Hoy, la nueva variante Ómicron nos recuerda que los virus son como semillas salvajes. Semillas que, a la primera de cambio, inundan los huertos de maleza. Una maleza que se corre como la pólvora, infecta los árboles y enoja el espíritu de los agricultores. La dejadez y la maleza van cogidas de la mano. A mayor dejadez, más maleza y viceversa. Las vacunas - más allá de su protección - no previenen el riesgo de infección. Los virus buscan aposentos para vivir. Y los buscan sin atender a la fortaleza de los castillos. Los vacunados no están exentos de contagio. Esta obviedad no ha sido tenida en cuenta por la mayoría de la población. Nos hemos dejado llevar por el espejismo de las vacunas. Hemos perdido el miedo al enemigo. Y en el momento que hemos bajado la guardia, la maleza ha vuelto a nuestros huertos. Y ha vuelto por la dejadez. Hemos acortado la distancia social, hemos aumentado los aforos y nos hemos desinfectado menos las manos en los centros comerciales. Si no fuera por la obligatoriedad de las mascarillas, podríamos decir que hemos vivido, desde hace unos meses, en la España prepandémica.

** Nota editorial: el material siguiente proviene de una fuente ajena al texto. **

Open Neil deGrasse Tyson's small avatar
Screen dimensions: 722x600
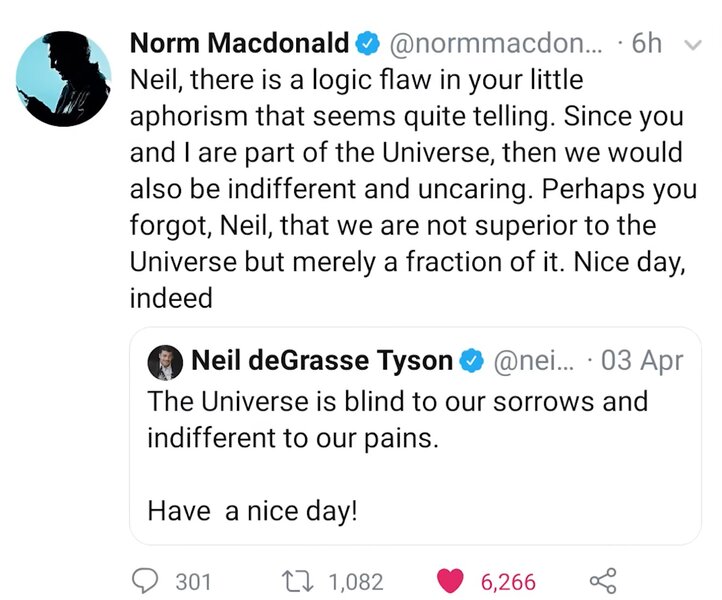pos(164,363)
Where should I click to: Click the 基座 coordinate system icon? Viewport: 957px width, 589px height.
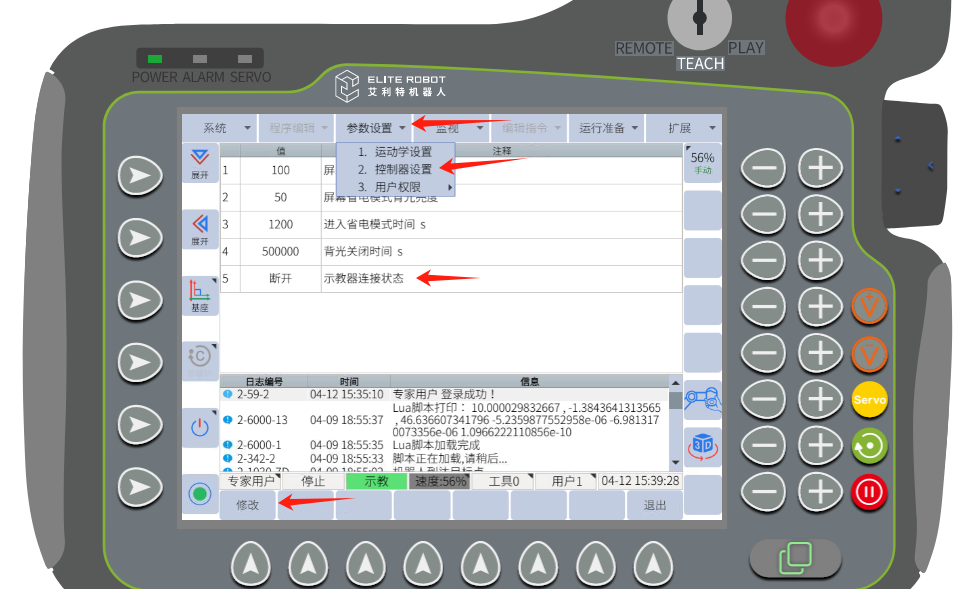coord(200,297)
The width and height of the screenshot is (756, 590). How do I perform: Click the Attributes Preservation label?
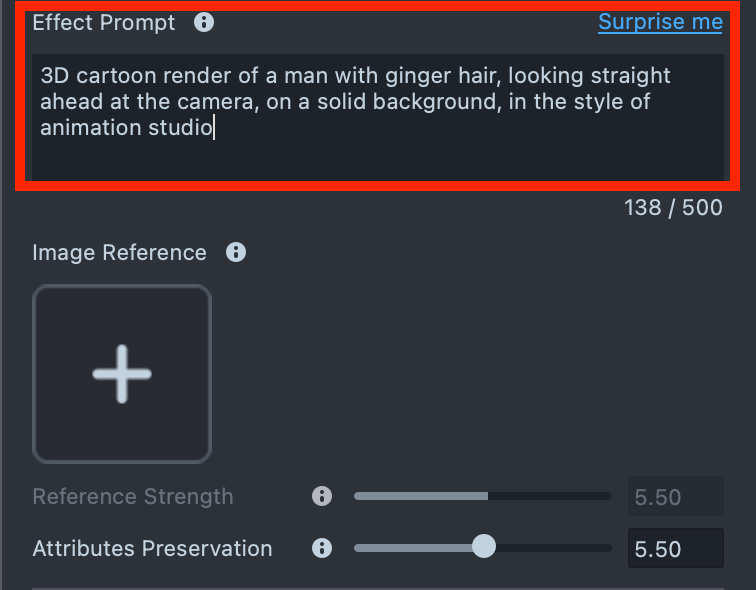click(152, 549)

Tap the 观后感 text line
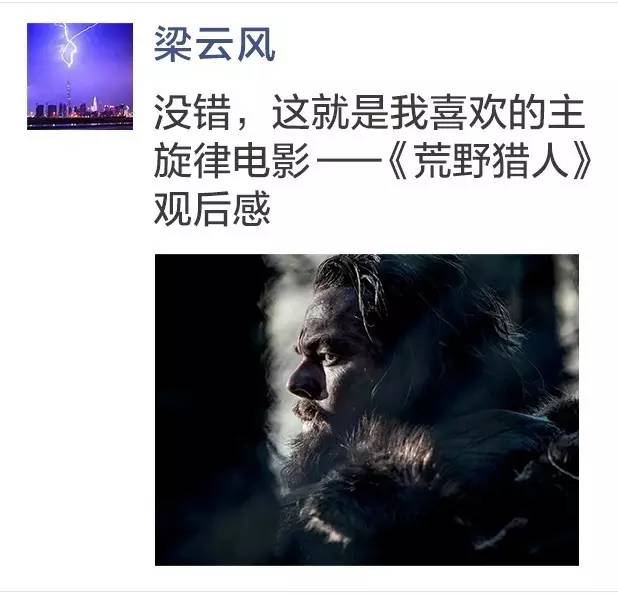(x=212, y=208)
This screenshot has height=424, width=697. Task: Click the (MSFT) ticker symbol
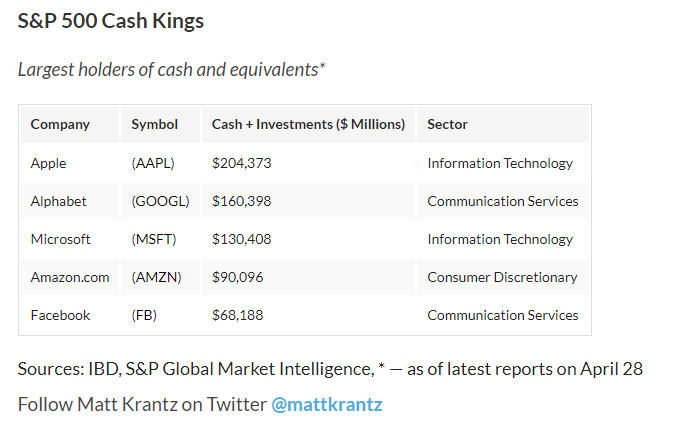(x=154, y=239)
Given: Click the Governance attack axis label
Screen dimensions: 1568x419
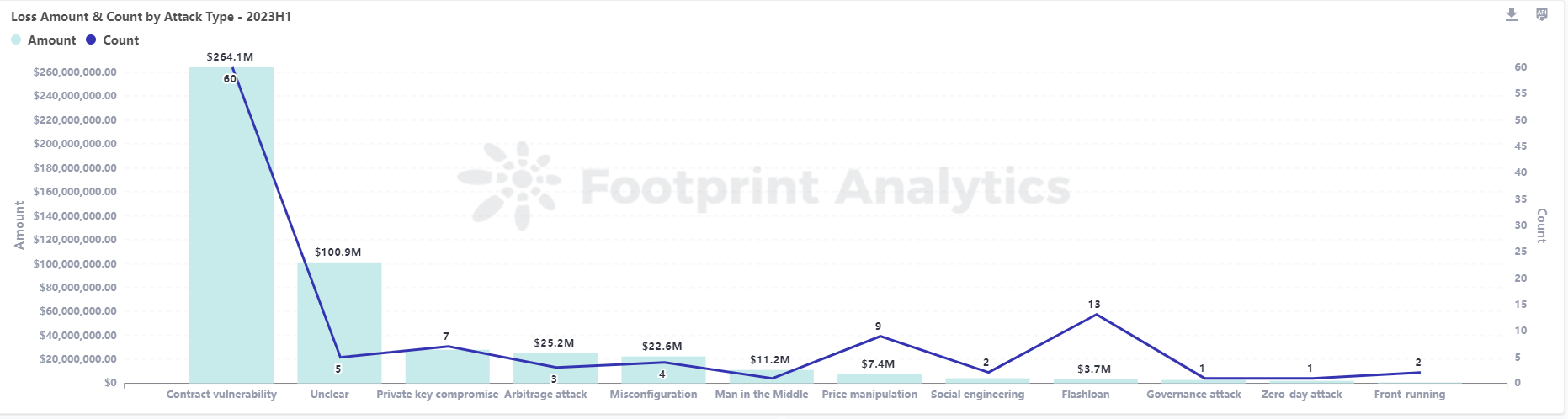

Esa dejadez, que decíamos atrás, ha roto el encanto de la Navidad. Hoy, a pocos días de las cenas familiares, no podemos decir aquello de «Feliz Navidad». Y no es feliz porque, un año más, miles de españoles cenamos alejados de nuestros seres queridos el día de Nochebuena. Cenamos sin oír las hazañas del abuelo, los chistes del hermano o las anécdotas del cuñado. Cenamos sin oír a los niños correr por en medio del pasillo. Sin oír el crepitar de los troncos en la chimenea del salón. Sin oler el «pavo con castañas», las gambas al ajillo y los dulces navideños. Sin brindar con las copas de champagne. Sin cantar el «Dale a la zambomba», «A belén pastores» y el «Burrito sabanero». Y sin destapar los juguetes de Papá Noel. La maleza nos ha robado la Navidad. Nos ha robado el calor del encuentro con nuestros familiares y allegados. Nos ha castigado con nuevos aislamientos, recuerdos y lamentos. ¿Feliz Navidad?